Why is this diagonal matrix not possible over the reals

Question

Let $\alpha = \begin{pmatrix} 7 &3 &-4 \\ -2&-1 &2 \\ 6&2 &-3 \end{pmatrix}$ over the reals.

Show that there does not exist a invertible real matrix $\beta$, so that $\delta = \beta ^{-1} \alpha \beta$ is a diagonal matrix

My "proof"

the characterisitc polynomial is $-\lambda ^3 + 3\lambda ^2 -\lambda + 3=-(\lambda - 3)(\lambda ^2 +1)$. The solutions would then be $3,i,-i$. Now, we have that $\delta = \beta ^{-1} \alpha \beta$ where the diagonal values of $\delta$ would then be eigenvalues of $\alpha$. if both $\alpha , \beta$ are real $3 \times 3$-matrices then $\delta$ must also be a real $3 \times 3$-matrix. But that is not possible since the eigenvalues of $\alpha$ are $3,i,-i$ and thus $\beta$ must be complex.....

Now I am stuck since I would think I would have to show that the diagonal of $\delta$ must be the eigenvalues of $\alpha$. Is this a generel fact or should this be proven? If so - how?

Answer 1

What you said is a general fact and your proof is correct.

If any matix $\alpha$ is similar to a diagonal matrix $\delta=\text{diag}[\delta_{11},\delta_{22},\ldots,\delta_{nn}]$ i.e. $\exists$ an invertible matrix $B$ such that $\delta=B^{-1}\alpha B$, the diagonal entries of $\delta$ must be the eigenvalues of $\alpha$. You can prove this fact easily.

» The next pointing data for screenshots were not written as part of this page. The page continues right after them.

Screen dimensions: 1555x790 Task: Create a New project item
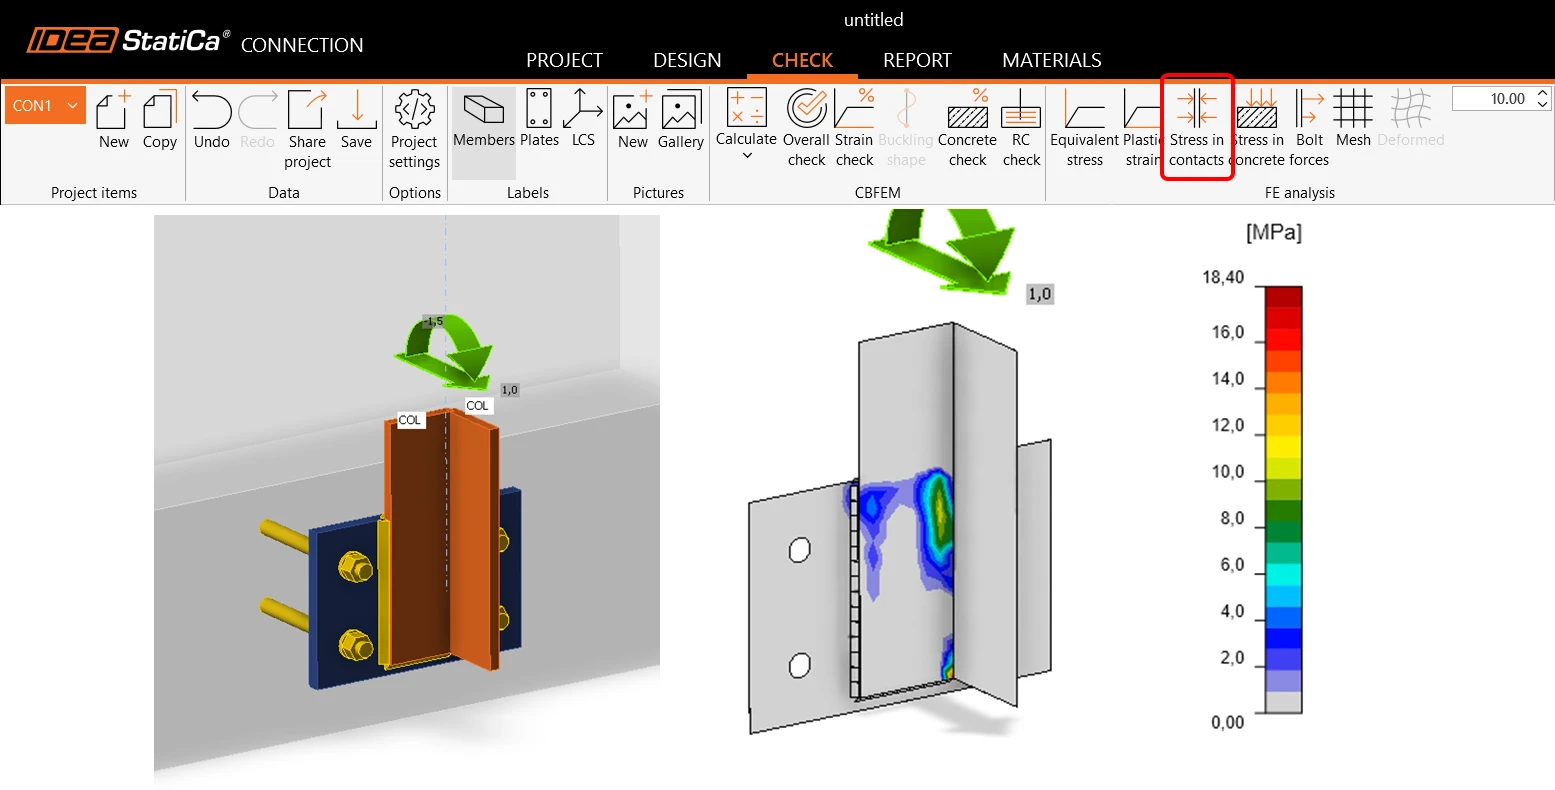pyautogui.click(x=114, y=120)
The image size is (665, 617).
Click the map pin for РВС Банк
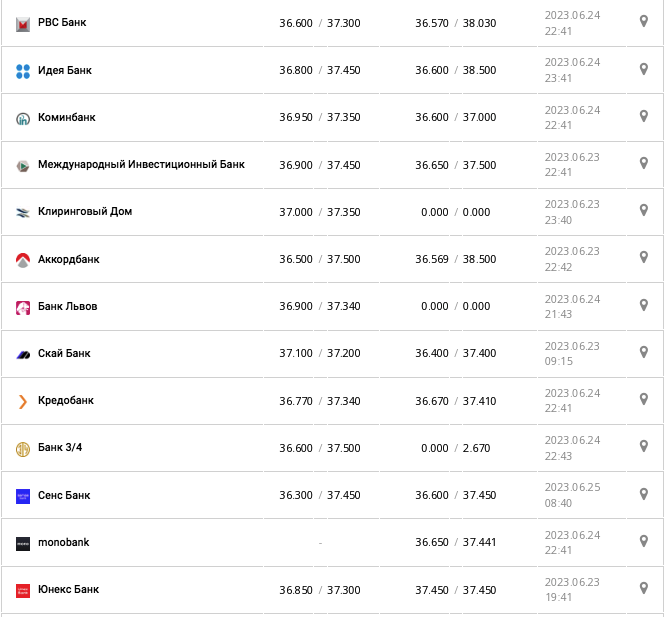point(644,21)
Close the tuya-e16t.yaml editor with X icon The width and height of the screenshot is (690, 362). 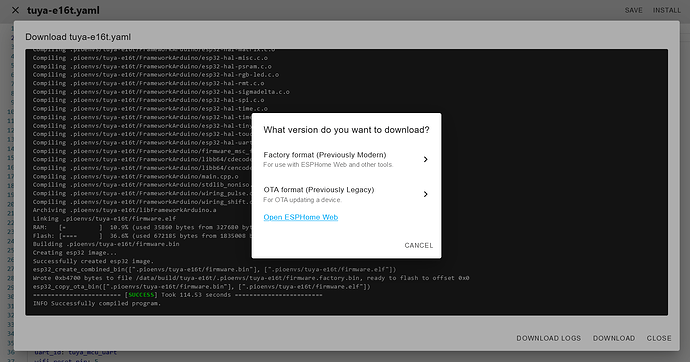[x=15, y=10]
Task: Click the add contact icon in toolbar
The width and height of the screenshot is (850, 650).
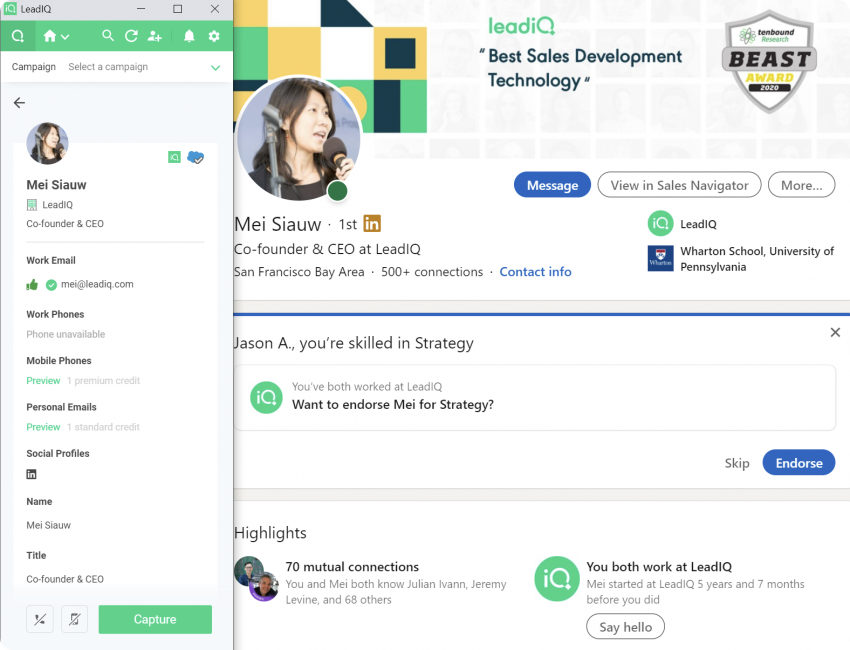Action: (x=154, y=36)
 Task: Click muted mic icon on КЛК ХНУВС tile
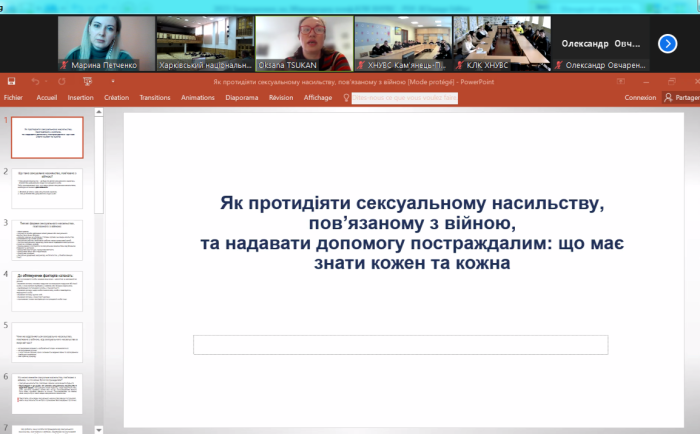click(x=459, y=65)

We have $\alpha B=B\delta$. Let the columns of $B$ be $B_i$. Then$$\alpha B=\alpha[B_1~B_2~\ldots B_n]=[\alpha B_1~\alpha B_2\ldots\alpha B_n]$$and$$B\delta=[\delta_{11}B_1~\delta_{22}B_2\ldots\delta_{nn}B_n]$$Equating the columns we get $\alpha B_i=\delta_{ii}B_i$, i.e. $B_i$ are eigenvectors of $\alpha$ and $\delta_{ii}$ their corresponding eigenvalues.

Answer 2

If two matrices $A$ and $B$ are similar, $A-\lambda\operatorname{Id}$ and $B-\lambda\operatorname{Id}$ are similar too, and therefore they have the same determinants. In other words, $A$ and $B$ have the same characteristic polynomials. But, if $B$ is a diagonal matrix and the entries of the main diagonal are $b_1,b_2,\ldots,b_n$, then the characteristic polynomial of $B$ is $(b_1-\lambda)(b_2-\lambda)\cdots(b_n-\lambda)$, whose roots are $b_1,b_2,\ldots,b_n$. But $b_1,b_2,\ldots,b_n$ are the eigenvalues of $B$ and therefore of $A$.

Answer 3

The characteristic polynomial is satisfied by $\alpha$. $$(\alpha-3I)(\alpha^2+I)=0$$ This is still true if $\alpha$ is replaced by the diagonal matrix $\delta$ $$(\delta-3I)(\delta^2+I)=\beta^{-1}(\alpha-3I)(\alpha^2+I)\beta=0$$ If $\delta$ consists of the diagonal terms $x$, then $$(x-3)(x^2+1)=0$$ Over the reals, this only gives $x=3$ as a solution, so $\delta=3I$ and $\alpha=\beta(3I)\beta^{-1}=3I$, which is not the case.